[An excerpt from a dataset]
____________
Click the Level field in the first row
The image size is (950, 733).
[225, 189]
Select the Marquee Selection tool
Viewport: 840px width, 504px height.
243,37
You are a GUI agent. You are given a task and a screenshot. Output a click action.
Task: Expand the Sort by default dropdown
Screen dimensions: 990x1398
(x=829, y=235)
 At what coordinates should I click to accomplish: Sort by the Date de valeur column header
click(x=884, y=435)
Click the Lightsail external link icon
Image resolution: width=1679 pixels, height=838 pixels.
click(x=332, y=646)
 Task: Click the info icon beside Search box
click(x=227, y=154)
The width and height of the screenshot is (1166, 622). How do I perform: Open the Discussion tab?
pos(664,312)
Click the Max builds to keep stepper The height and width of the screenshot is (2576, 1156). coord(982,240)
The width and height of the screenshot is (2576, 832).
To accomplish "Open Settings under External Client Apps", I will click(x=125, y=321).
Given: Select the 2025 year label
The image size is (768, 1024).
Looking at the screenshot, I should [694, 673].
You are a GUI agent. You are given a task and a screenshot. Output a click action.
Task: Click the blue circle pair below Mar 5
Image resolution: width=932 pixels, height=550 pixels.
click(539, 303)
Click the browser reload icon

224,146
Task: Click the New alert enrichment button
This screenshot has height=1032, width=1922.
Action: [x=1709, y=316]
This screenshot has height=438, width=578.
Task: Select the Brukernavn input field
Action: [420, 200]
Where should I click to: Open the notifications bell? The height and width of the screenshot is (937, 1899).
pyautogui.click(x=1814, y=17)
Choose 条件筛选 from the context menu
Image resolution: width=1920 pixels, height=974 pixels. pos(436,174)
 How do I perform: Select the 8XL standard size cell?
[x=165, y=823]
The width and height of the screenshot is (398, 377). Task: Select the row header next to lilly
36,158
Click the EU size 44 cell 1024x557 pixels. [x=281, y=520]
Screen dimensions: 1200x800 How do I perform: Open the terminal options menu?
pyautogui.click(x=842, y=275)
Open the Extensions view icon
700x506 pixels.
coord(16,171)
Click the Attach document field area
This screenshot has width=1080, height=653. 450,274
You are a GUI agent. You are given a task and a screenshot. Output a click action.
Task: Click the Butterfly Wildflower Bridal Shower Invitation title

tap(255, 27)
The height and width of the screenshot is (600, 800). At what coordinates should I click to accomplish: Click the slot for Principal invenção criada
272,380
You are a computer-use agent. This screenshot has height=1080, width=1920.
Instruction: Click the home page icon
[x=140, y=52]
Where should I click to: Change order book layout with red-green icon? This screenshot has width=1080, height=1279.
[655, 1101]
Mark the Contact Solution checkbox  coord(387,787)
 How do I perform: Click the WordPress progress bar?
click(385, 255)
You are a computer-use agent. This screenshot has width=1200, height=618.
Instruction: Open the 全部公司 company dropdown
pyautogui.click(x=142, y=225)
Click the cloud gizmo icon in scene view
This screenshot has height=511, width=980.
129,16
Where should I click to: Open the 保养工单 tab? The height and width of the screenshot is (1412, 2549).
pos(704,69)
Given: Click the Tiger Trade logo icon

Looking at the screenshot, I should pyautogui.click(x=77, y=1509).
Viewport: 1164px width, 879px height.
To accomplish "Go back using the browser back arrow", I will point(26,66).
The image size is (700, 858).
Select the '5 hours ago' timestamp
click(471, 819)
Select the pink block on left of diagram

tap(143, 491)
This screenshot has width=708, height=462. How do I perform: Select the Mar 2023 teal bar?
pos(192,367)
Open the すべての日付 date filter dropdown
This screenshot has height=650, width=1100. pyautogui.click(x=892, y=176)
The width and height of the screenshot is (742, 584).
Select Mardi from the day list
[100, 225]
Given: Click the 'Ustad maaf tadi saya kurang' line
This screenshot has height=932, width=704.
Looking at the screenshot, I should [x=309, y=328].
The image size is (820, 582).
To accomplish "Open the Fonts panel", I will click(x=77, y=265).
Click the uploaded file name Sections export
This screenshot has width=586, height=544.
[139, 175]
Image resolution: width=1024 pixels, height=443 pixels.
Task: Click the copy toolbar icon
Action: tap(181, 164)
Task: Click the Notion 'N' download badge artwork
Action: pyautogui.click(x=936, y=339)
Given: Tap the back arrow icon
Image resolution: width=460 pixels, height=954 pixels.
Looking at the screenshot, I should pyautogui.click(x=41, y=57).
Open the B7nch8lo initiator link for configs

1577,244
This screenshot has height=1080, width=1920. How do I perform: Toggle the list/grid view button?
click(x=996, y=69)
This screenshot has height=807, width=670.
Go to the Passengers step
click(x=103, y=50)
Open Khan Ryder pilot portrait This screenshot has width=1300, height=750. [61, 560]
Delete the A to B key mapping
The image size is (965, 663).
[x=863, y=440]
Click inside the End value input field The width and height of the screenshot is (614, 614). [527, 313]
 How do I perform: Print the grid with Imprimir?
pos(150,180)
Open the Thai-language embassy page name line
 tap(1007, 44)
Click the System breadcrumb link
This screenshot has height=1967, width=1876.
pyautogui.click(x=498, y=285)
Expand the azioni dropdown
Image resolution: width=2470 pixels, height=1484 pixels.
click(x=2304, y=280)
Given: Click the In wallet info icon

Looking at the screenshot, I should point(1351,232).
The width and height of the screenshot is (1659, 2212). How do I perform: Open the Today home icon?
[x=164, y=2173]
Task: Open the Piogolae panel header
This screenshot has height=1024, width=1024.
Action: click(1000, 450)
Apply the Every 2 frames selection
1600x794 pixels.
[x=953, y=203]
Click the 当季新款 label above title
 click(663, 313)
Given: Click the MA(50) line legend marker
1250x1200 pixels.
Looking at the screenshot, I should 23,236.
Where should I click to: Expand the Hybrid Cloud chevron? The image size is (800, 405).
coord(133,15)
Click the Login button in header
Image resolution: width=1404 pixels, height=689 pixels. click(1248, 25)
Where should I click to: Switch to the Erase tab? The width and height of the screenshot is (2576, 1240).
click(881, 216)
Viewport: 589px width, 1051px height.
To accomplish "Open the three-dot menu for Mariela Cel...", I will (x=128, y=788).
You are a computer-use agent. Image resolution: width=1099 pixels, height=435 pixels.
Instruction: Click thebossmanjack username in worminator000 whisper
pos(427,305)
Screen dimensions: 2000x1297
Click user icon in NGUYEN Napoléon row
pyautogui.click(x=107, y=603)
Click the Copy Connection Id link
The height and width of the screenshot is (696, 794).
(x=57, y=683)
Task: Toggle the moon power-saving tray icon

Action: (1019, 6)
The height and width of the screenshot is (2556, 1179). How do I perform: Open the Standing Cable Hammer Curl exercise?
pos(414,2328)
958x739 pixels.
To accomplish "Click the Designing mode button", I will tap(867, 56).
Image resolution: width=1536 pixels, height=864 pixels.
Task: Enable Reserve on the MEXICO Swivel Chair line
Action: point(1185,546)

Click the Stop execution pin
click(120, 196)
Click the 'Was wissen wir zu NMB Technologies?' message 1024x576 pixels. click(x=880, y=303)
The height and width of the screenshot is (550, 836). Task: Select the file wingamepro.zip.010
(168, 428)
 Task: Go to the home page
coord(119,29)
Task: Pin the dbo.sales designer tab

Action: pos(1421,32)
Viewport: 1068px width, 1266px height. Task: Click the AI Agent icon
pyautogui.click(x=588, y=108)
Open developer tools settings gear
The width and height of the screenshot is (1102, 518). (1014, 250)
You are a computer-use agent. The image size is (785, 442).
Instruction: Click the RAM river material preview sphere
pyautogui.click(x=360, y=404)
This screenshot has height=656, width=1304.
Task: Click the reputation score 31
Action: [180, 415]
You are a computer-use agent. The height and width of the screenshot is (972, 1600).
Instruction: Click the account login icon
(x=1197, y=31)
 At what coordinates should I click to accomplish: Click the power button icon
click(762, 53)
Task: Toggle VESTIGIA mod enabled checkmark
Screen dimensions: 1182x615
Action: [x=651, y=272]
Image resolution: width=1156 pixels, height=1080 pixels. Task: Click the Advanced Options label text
____________
• _Task description_:
Please pick out every line of the records that contains the string "grid" and copy each of those lines in full.

• _Solution_:
This screenshot has height=1080, width=1920. How do I perform: Toggle the list/grid view button?
 How do I perform: Print the grid with Imprimir?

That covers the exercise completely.